Instruction ->
Report every line of the material below that contains the word "downward", copying each such line in full.
:: Records provided
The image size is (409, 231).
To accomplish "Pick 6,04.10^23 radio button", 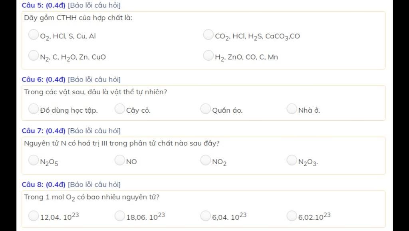I will click(x=206, y=216).
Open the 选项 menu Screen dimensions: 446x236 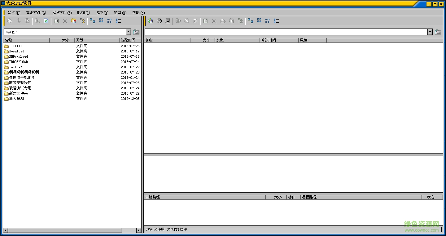(102, 13)
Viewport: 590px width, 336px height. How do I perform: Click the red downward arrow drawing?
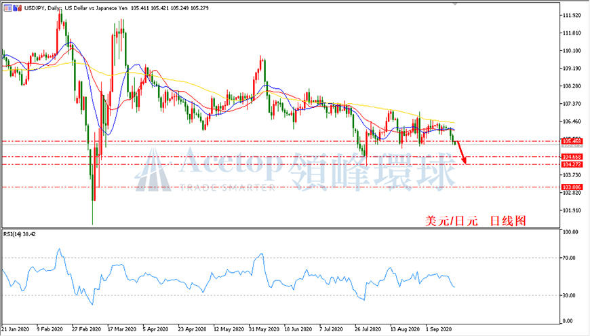tap(462, 152)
::::
Written solution ->
Viewport: 590px width, 336px height. How do I perform: Click the red downward arrow drawing?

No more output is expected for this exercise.